--- RECORDS TO USE ---

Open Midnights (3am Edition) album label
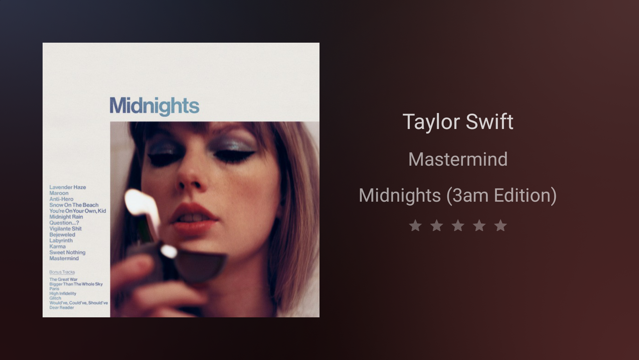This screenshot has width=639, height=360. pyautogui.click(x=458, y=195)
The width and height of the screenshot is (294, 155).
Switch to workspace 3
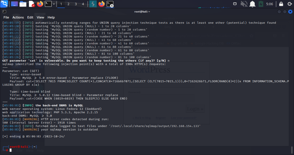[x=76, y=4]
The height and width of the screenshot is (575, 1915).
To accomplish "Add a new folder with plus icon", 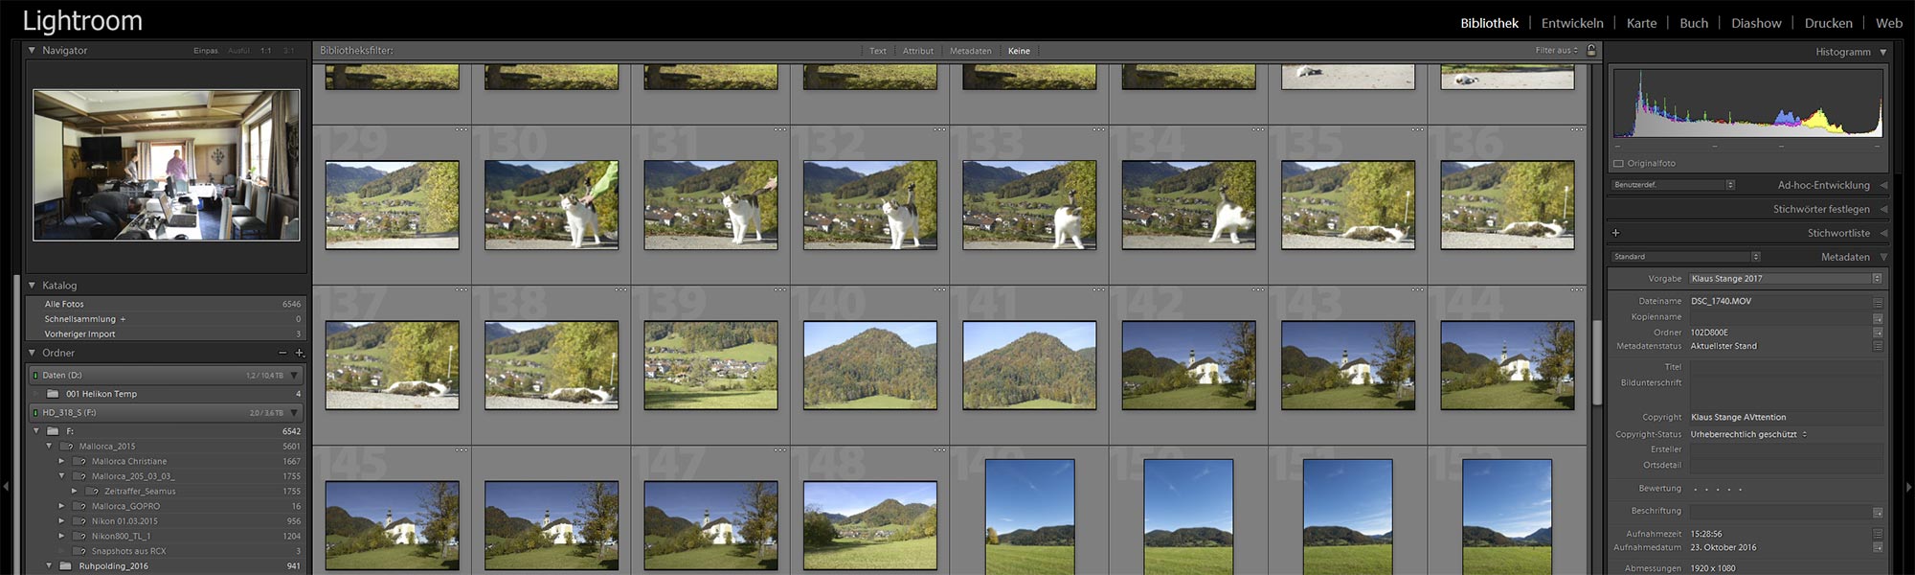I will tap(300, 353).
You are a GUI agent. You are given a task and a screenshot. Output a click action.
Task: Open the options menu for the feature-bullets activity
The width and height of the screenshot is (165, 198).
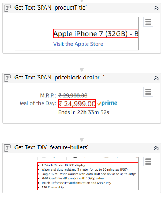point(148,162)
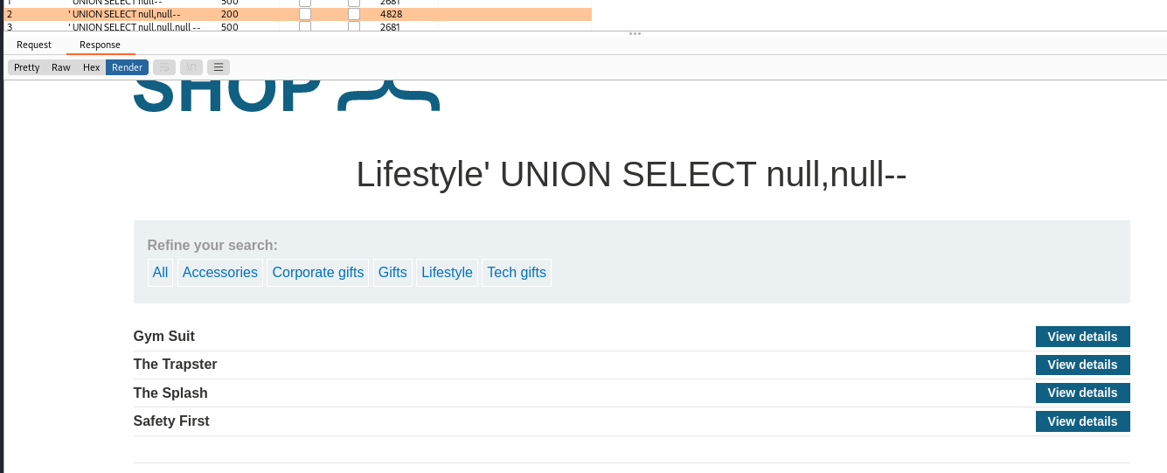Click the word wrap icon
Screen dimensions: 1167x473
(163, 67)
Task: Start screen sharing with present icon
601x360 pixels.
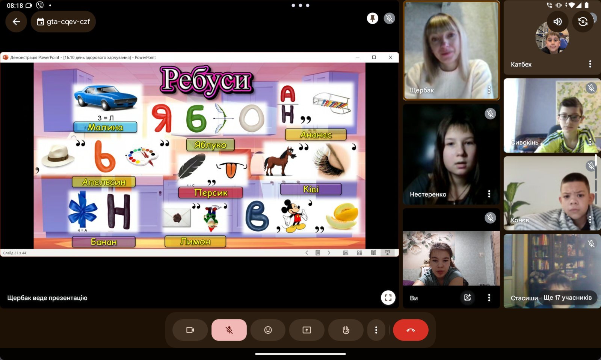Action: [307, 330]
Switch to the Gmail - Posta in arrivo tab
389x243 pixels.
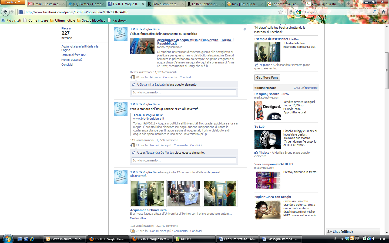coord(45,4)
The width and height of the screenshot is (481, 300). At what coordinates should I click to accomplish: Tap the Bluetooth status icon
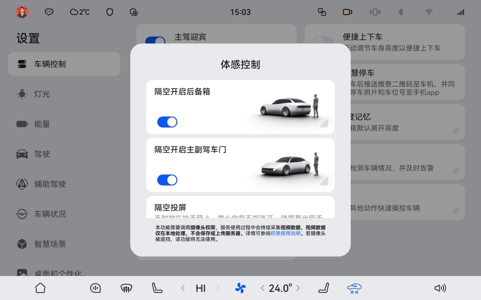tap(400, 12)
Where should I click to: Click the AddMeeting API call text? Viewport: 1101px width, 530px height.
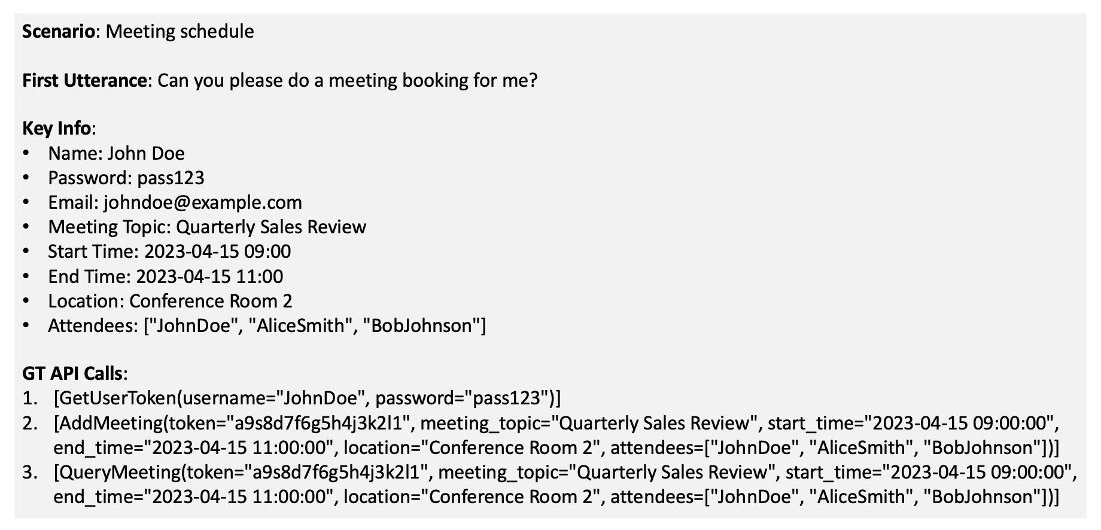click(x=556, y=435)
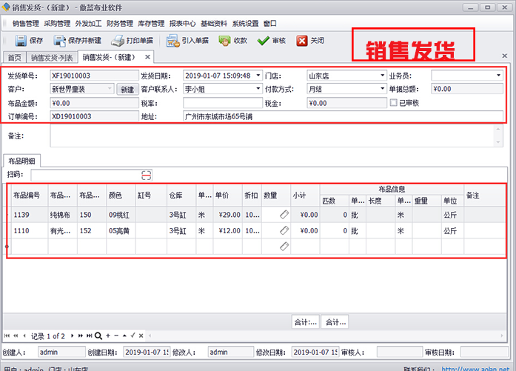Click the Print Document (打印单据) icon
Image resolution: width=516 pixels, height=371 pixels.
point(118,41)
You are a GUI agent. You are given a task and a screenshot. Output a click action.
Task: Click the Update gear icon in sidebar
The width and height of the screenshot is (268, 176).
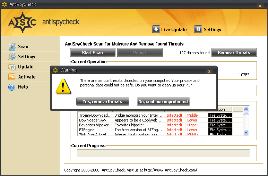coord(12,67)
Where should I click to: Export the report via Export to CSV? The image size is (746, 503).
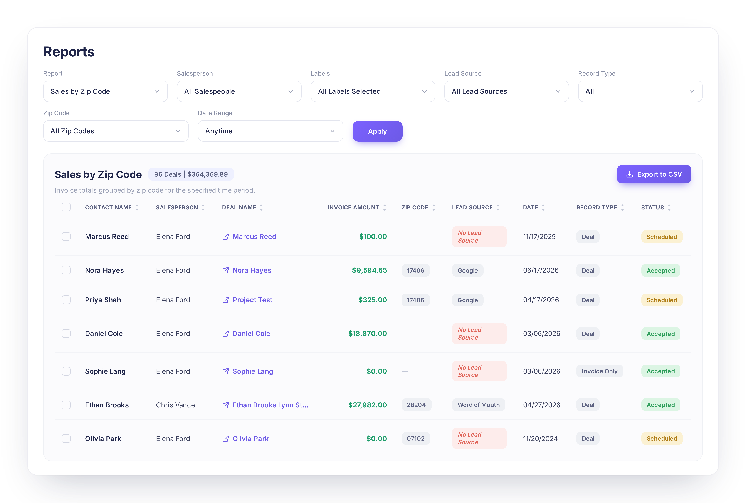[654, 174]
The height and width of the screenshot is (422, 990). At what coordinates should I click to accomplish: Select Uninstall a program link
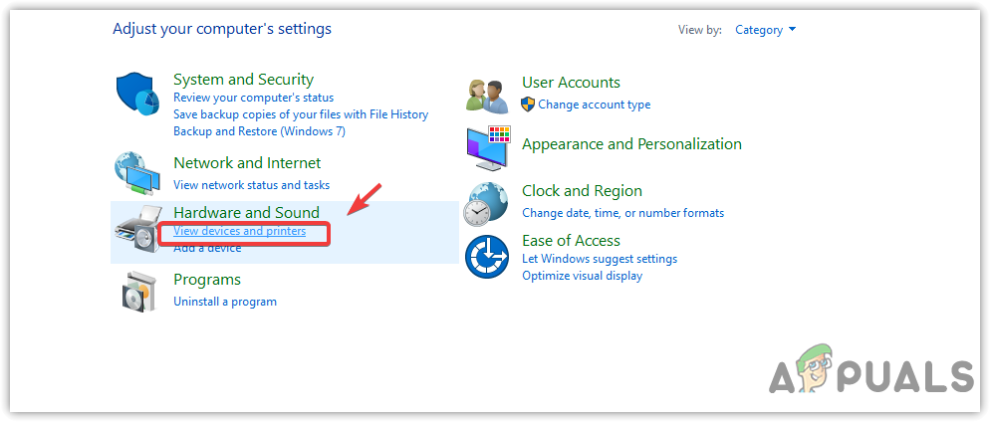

---
--- RECORDS TO USE ---

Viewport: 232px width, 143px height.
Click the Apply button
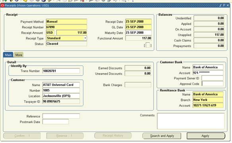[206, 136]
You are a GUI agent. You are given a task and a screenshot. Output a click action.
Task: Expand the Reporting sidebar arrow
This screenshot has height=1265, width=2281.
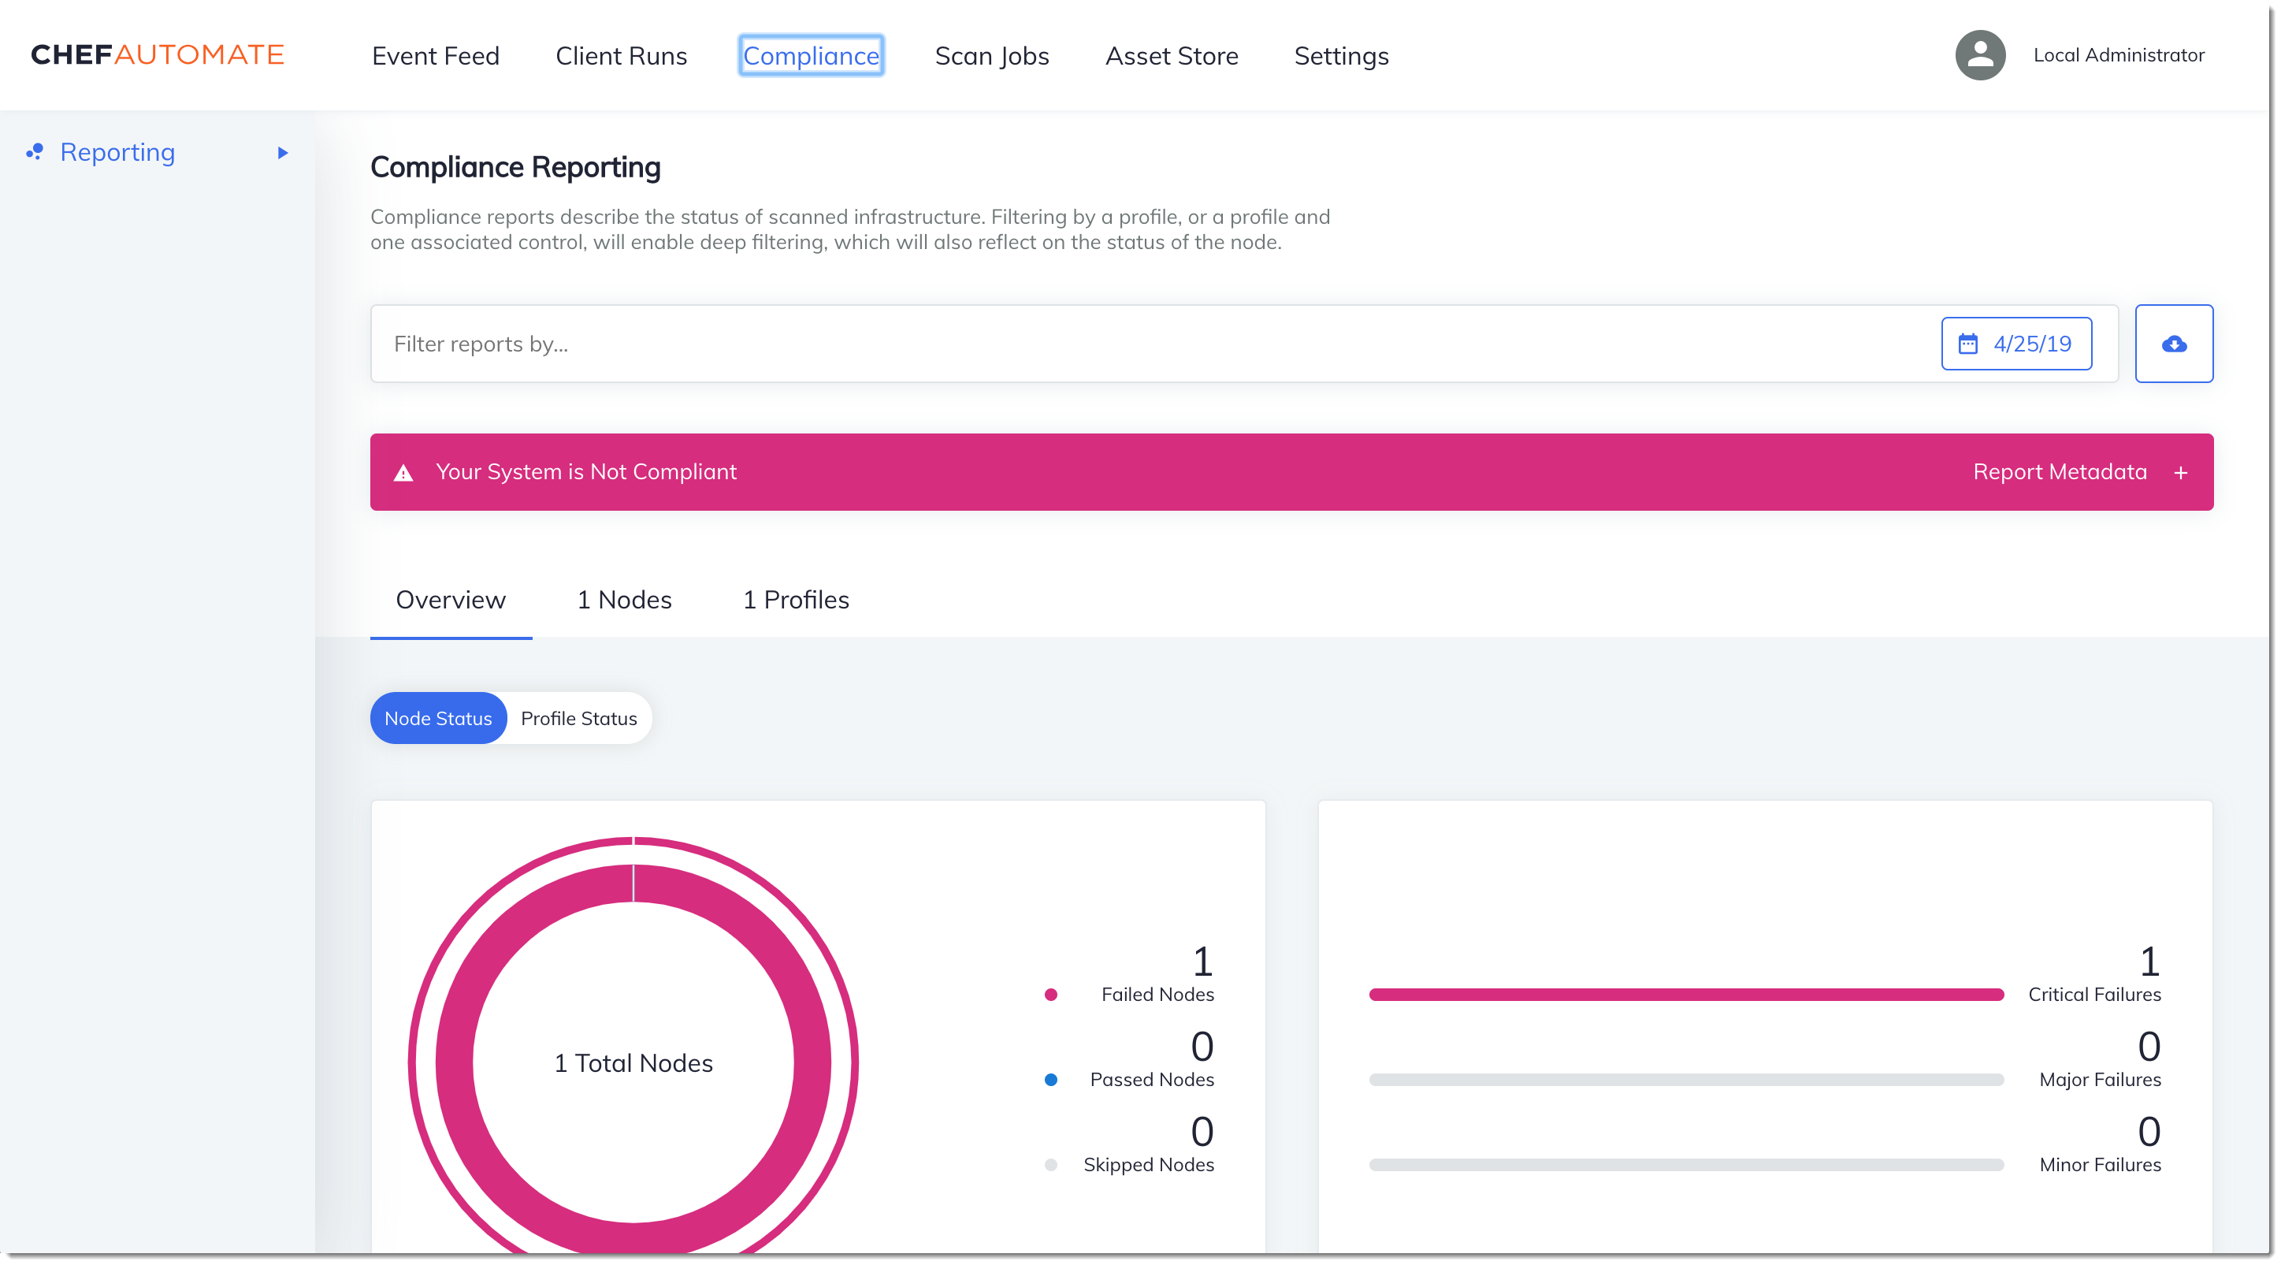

---
--- RECORDS TO USE ---

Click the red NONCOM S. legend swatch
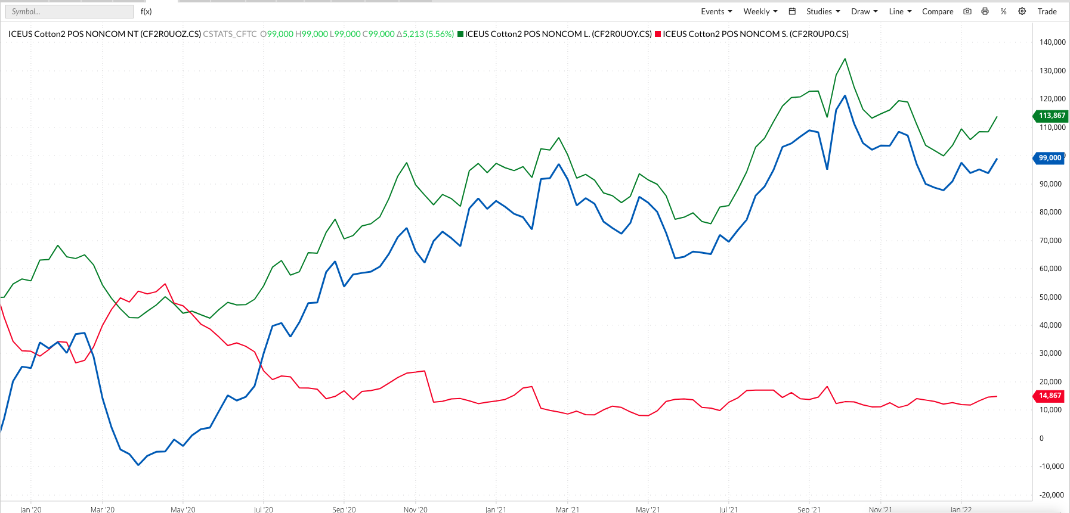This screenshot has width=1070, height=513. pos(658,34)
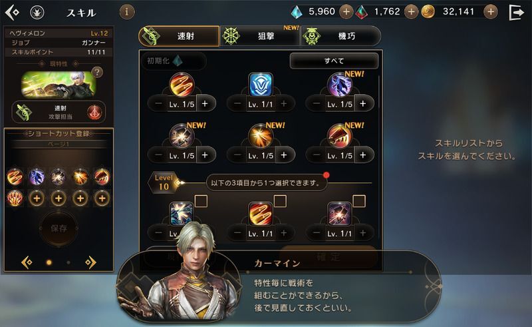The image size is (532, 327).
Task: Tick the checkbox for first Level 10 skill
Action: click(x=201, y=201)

---

Leave the pictures out. Output, exactly, the lines of the material above starting at the line containing "Where should I click to: Click" and ending at the line containing "The height and width of the screenshot is (422, 990).".

### ANSWER BOX
Where should I click to: Click the AddMeeting API call text? Viewport: 1101px width, 530px height.
click(x=556, y=435)
Click the Print Document (打印单据) icon
Image resolution: width=516 pixels, height=371 pixels.
point(118,41)
You are a GUI agent. You are given a task and a screenshot. Output a click action.
Task: Click the Update gear icon in sidebar
The width and height of the screenshot is (268, 176).
coord(12,67)
Where should I click to: Export the report via Export to CSV? The image size is (746, 503).
[654, 174]
The height and width of the screenshot is (422, 990). At what coordinates should I click to accomplish: Select Uninstall a program link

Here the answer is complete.